Cet ancien aide de camp de Bonaparte n’avait que vingt-huit ans. Ambitieux et ardent, il se heurta rapidement à Berthier, ministre de la Guerre, qui lui rappelait la base de ses fonctions : « les mots : surveillance, inspection, projet ». Marmont, qui estimait que l’artillerie n’était pas pour lui la bonne voie pour arriver à la « grande gloire » dont il rêvait, demanda et obtint en 1804 le poste de Colonel général des chasseurs. Il fut remplacé par Songis, après lequel Napoléon nomma successivement Lariboisière, Éblé et Sorbier. Sur les six personnages nommés à ce poste jusqu’en 1815, un seul, Marmont, n’était pas issu de l’armée royale.
Dès les premiers jours de son entrée en fonctions comme Premier consul, Bonaparte écrit au Comité central de l’artillerie pour lui demander un compte rendu de son activité. Elle n’a pas été négligeable. En particulier, quelques jours avant le 18 brumaire le comité avait approuvé un projet de militarisation des charrois.
Depuis longtemps beaucoup jugeaient nécessaire cette militarisation. Dès 1793, la Convention avait résilié les contrats passés avec les entrepreneurs de charrois et créé une régie. Ce système n’avait pas donné satisfaction et on avait donc eu recours à nouveau aux entreprises, dont les charretiers reçurent le sobriquet de « houzards de Lenchère », du nom du principal entrepreneur. En mars 1795, on donna à ces charretiers un uniforme ; mais les inconvénients de ce système ne pouvaient que réapparaître. Éblé, alors commandant de l’artillerie de l’armée du nord-est, écrivait en 1796 au ministre de la guerre pour se plaindre que les « employés des équipages d’artillerie » échappaient à son autorité. Il signalait des prévarications et des « abus monstrueux... qui ont ruiné la République » et qu’il n’avait pas pouvoir de réprimer. Il concluait à la nécessité de militariser ces personnels. Bonaparte avait, on l’a vu, partiellement réalisé cette militarisation au cours de la campagne d’Italie en 1796, puis en Egypte.
Mais tous les esprits n’étaient pas préparés à cette réforme. Certains estimaient encore, écrivait Lespinasse, que ce serait « ravaler le soldat » que de militariser les charretiers. Le Premier consul, épaulé par Lespinasse et par Marmont (à l’époque Conseiller d’état), balaya les oppositions ; un arrêté consulaire du 13 nivôse an VIII (3 janvier 1800) créa les « bataillons du train d’artillerie ». Chaque bataillon était composé de cinq compagnies, l’une d’élite à 80 hommes « de préférence attachée au service de l’artillerie à cheval », les quatre autres à 60 hommes.

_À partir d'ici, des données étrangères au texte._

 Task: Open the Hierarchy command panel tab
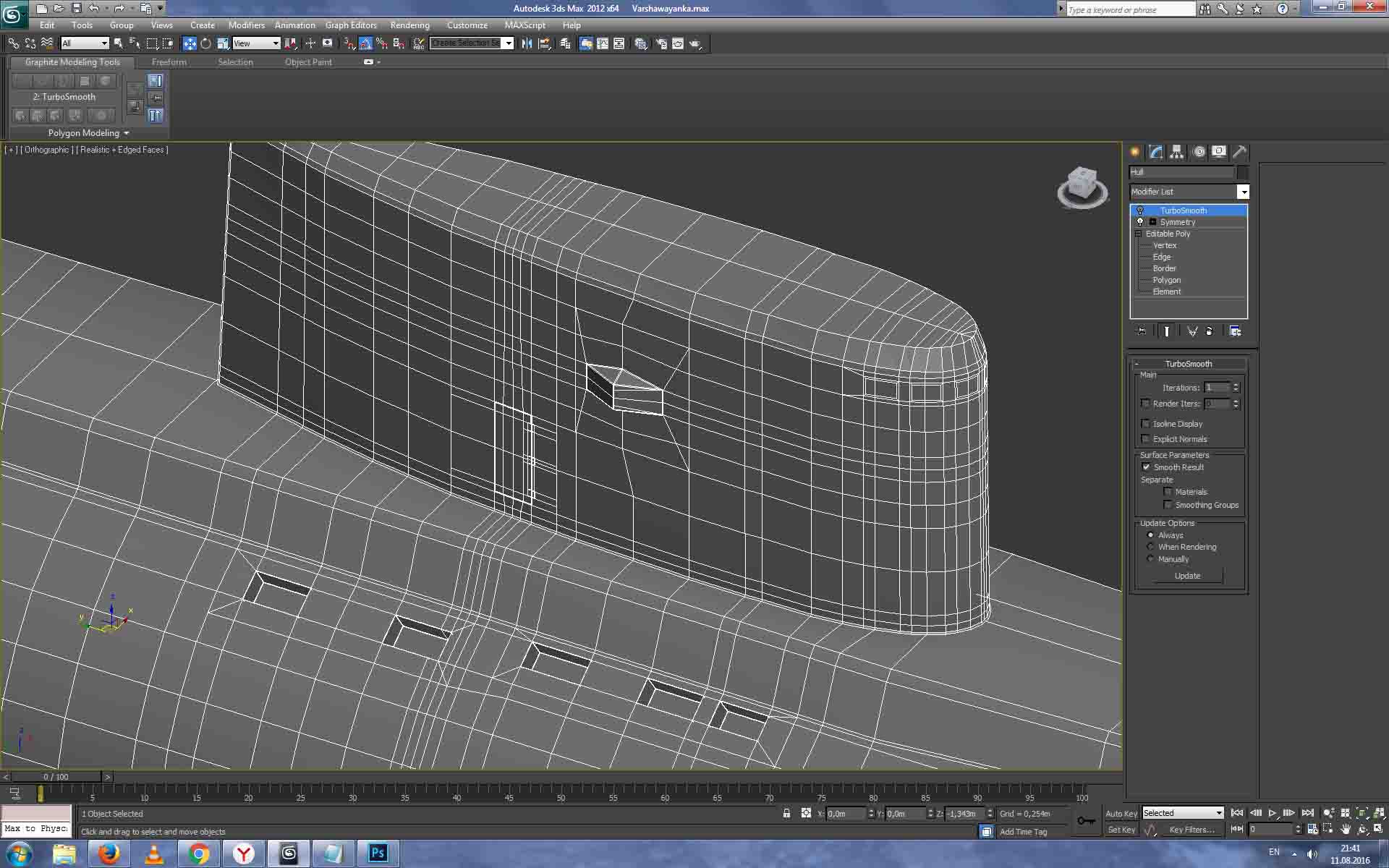click(x=1177, y=152)

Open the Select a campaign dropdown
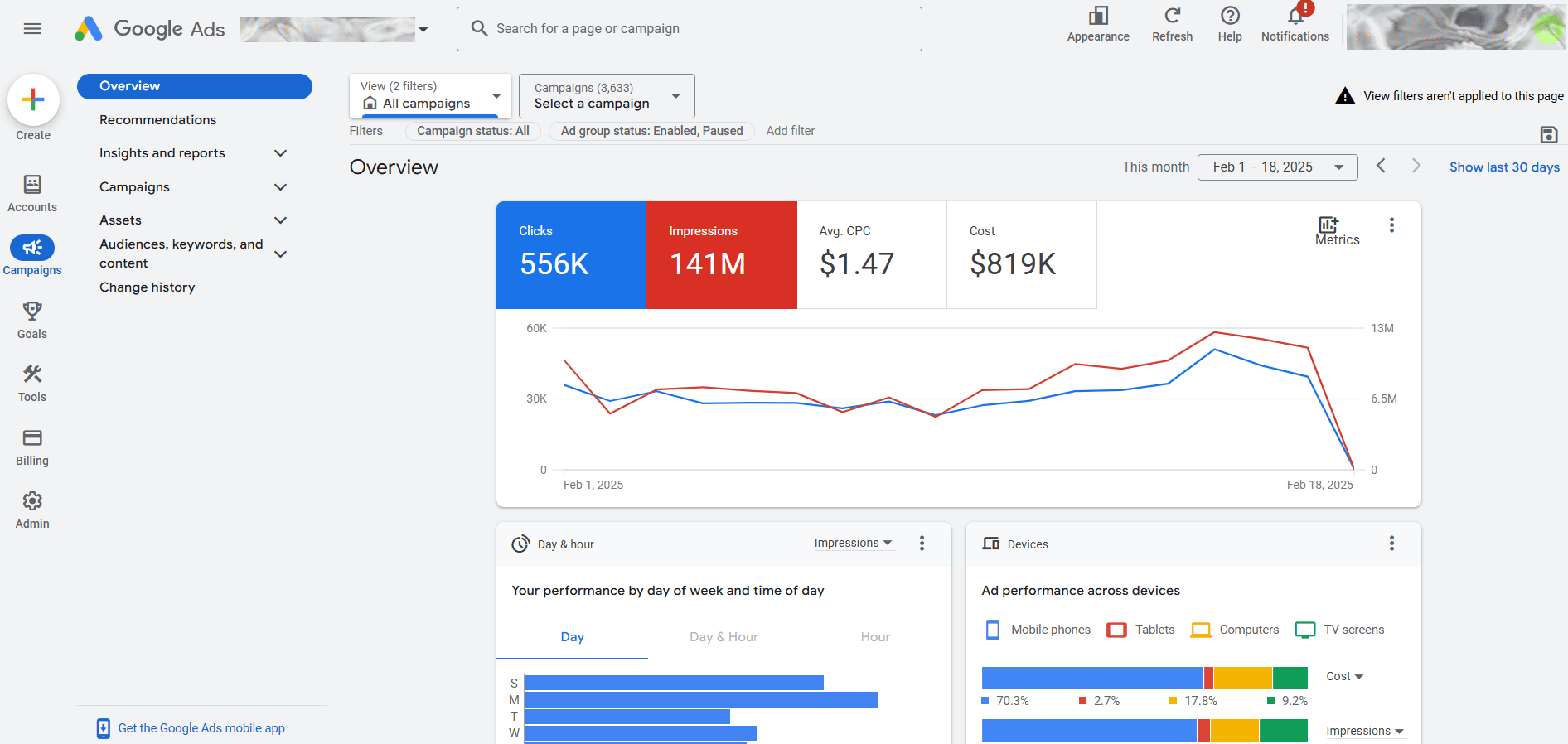606,96
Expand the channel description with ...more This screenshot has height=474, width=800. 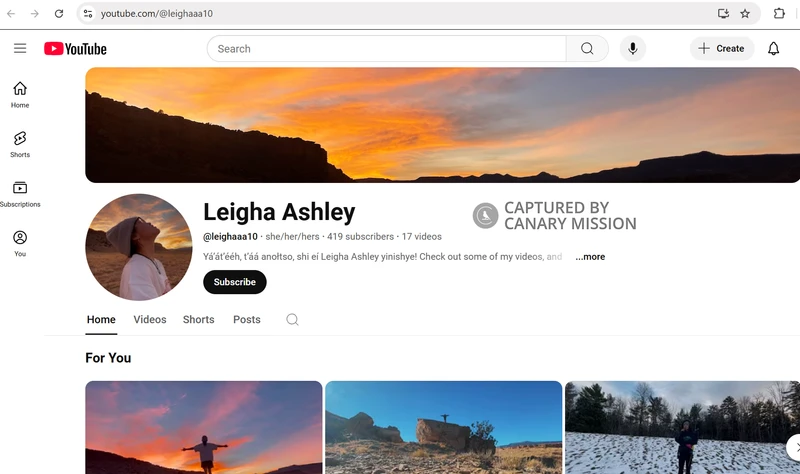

Les compagnies étaient commandées par des sous-officiers, les bataillons par des capitaines, parce que, a écrit Marmont, « ce service est essentiellement secondaire et subordonné » ; mais il ajoutait : « on reconnut plus tard que l’administration de 150 chevaux exigeait un grade plus élevé et l’on fit commander les compagnies par des lieutenants ».
La mise sur pied de ces bataillons incomba aux généraux d’artillerie : reprise des chevaux aux entreprises, organisation du service vétérinaire, reconstitution presque complète du harnachement, choix des personnels. Les cadres furent recrutés autant que possible parmi les employés des entreprises, à condition qu’ils eussent participé à la guerre.
Ces personnels mirent du temps à se faire accepter comme combattants : malgré les protestations d’Éblé, on refusait aux officiers le port de l’épaulette. Ce n’est qu’au cours des campagnes, et sous l’impulsion du futur maréchal Valée, nommé Inspecteur général du train d’artillerie en 1805, que ce train d’artillerie fut reconnu comme véritablement militaire, ce qui conduisit Napoléon à militariser en 1807 les autres formations de transport de l’armée.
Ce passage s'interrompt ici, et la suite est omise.